Title: Re: ROD REPAIR ON OLD BAITCAST ROD
Post by: Eddie Hernandez on July 05, 2018, 08:57:54 PM
Finally finished repairing this rod, it deff wont win any beauty contest but I deff learned a lot about the rod  building process messing around with it. Even attempted a feather inlay in place of a butt wrap.
Title: Re: ROD REPAIR ON OLD BAITCAST ROD
Post by: oldmanjoe on July 05, 2018, 10:39:13 PM
 :)    I think you did a good job .      You can still add thread to your guide wraps to make trim bands.
Title: Re: ROD REPAIR ON OLD BAITCAST ROD
Post by: Fishy247 on July 06, 2018, 12:01:23 AM
That feather looks SWEET! I really like how it turned out. How did you get it on there? Lay it on the first layer of clear coat?
Title: Re: ROD REPAIR ON OLD BAITCAST ROD
Post by: Eddie Hernandez on July 06, 2018, 01:35:28 AM
One of the most effective ways to add a genuinely unique look to your own custom built rod is to personalize it with feather inlays. This is a very simple process, and once you have mastered the basic skills of inlaying a single feather, you will be well on your way to creating your own feather weaves and designs. The following step by step photos and accompanying language should help you master the feather inlay process. 
1. Preparing the blank for the inlay is important, as the blank surface may have factory release agents, hand oils, or any variety of contaminants not compatible with epoxies. Thoroughly wipe the blank down with isopropyl alcohol prior to doing any inlays or thread work. No additional preparation is required. 
2. For a number of reasons, the choice of feather is also very important. For the sake of 
simplicity in explaining the inlay process, I will use a single Jungle Cock Eye feather. They are readily available from most well stocked fly shops in packets of 10 or 12. They will be free of natural oils, and the quality is generally quite good for a reasonable price.

=-=-=-=-=

• [Required actions]
• 1. Quote the forum thread between "1. Preparing the" and "a reasonable price.", inclusive.
• 2. According to the forum thread, what should the blank be wiped down with before any inlays or thread work?
Rely only on the forum thread above.

=-=-=-=-=

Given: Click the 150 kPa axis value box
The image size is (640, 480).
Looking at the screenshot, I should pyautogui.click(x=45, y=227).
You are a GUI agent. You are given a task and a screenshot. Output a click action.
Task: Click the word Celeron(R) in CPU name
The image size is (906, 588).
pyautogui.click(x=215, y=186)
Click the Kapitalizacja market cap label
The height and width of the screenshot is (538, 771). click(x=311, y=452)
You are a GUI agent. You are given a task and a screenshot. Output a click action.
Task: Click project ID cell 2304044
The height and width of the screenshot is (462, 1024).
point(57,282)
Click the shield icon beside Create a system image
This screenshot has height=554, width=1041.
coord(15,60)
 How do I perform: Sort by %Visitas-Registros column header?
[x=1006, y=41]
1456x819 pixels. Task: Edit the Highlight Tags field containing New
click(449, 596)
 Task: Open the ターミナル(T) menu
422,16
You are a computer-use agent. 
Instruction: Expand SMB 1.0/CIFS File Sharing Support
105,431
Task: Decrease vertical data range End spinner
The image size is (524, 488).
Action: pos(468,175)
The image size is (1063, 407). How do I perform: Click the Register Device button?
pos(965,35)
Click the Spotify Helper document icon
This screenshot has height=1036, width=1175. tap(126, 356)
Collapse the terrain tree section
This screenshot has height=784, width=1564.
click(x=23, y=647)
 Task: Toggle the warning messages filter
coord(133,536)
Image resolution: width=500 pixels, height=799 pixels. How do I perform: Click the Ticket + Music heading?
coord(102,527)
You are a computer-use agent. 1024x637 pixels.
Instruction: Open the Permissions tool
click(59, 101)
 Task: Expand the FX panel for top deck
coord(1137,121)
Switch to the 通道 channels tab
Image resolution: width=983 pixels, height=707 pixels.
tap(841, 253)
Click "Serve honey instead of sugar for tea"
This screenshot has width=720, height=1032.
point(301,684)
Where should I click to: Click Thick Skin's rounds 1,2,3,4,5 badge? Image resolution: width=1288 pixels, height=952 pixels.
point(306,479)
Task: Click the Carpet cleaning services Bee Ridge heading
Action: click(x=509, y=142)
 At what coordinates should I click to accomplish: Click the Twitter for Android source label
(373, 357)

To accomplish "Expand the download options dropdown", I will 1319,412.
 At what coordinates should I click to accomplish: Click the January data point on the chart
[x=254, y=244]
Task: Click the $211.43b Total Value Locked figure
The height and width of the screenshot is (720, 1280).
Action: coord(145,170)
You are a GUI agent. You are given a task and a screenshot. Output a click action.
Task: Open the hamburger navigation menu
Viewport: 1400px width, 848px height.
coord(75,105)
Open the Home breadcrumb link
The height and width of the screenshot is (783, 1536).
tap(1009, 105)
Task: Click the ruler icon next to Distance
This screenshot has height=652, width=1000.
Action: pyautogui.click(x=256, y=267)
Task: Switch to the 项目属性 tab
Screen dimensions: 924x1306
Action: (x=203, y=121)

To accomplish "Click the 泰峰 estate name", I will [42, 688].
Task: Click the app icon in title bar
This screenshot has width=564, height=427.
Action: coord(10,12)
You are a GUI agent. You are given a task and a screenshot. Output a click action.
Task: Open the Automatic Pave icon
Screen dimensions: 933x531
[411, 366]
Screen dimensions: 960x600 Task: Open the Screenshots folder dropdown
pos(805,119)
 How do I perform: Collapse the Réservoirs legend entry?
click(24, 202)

=-=-=-=-=

• [Solutions per task]
• 1.
1. Preparing the blank for the inlay is important, as the blank surface may have factory release agents, hand oils, or any variety of contaminants not compatible with epoxies. Thoroughly wipe the blank down with isopropyl alcohol prior to doing any inlays or thread work. No additional preparation is required. 
2. For a number of reasons, the choice of feather is also very important. For the sake of 
simplicity in explaining the inlay process, I will use a single Jungle Cock Eye feather. They are readily available from most well stocked fly shops in packets of 10 or 12. They will be free of natural oils, and the quality is generally quite good for a reasonable price.

• 2. Isopropyl alcohol.